Traceback of TorchScript (most recent call last):
RuntimeError: The following operation failed in the TorchScript interpreter.
Traceback of TorchScript (most recent call last):
RuntimeError: Vectorized dim has to be from a contiguous inner most position: T36_l[ iblockIdx.y226{T0.size[1]}, bS204{( ceilDiv(1, gridDim.z) )}, iS212{( ceilDiv(( ceilDiv(( ceilDiv(( ceilDiv(i0, 8) ), blockDim.x) ), 1) ), gridDim.x) )}, iS105{i4}, bblockIdx.z203{gridDim.z}, iblockIdx.x211{gridDim.x}, ithreadIdx.x208{blockDim.x}_p, iUS210{1}, iV206{8} ] ca_pos( 8 )

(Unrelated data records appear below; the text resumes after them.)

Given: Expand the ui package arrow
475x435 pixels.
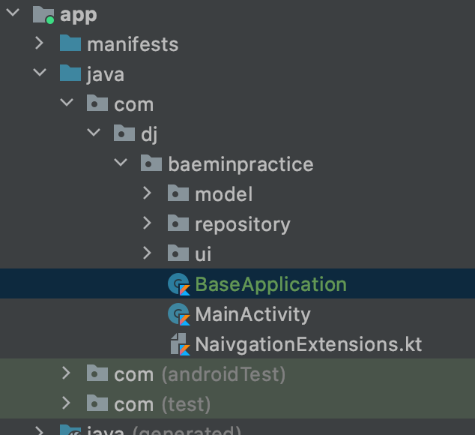Looking at the screenshot, I should pos(148,254).
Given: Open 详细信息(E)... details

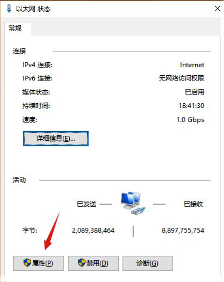Looking at the screenshot, I should 55,138.
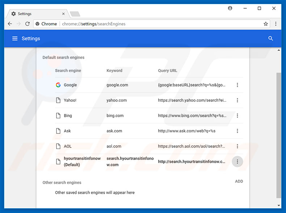This screenshot has width=286, height=213.
Task: Open more actions for Ask entry
Action: pyautogui.click(x=237, y=131)
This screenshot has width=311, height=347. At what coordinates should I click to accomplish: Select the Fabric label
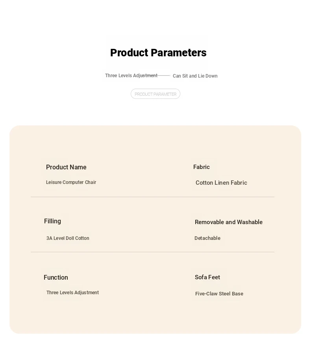tap(202, 167)
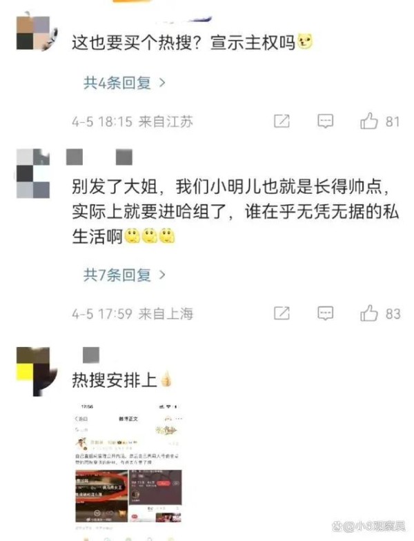The height and width of the screenshot is (541, 414).
Task: Open the second commenter's blurred username
Action: point(99,157)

Note that running with the fallback allowed or in forwards-only mode does not increase performance at all compared to standard PyTorch at best, and hinders it at worst, so that it’s actually better to run without torch.jit
and nvFuser
.
This is running on Windows 11 + WSL2 (Ubuntu 20.04 LTS) on AMD Threadripper + NVIDIA RTX A6000. Automatic mixed precision is enabled in these runs but from memory doesn’t make any difference either way.
I would be grateful for any insights anyone may have.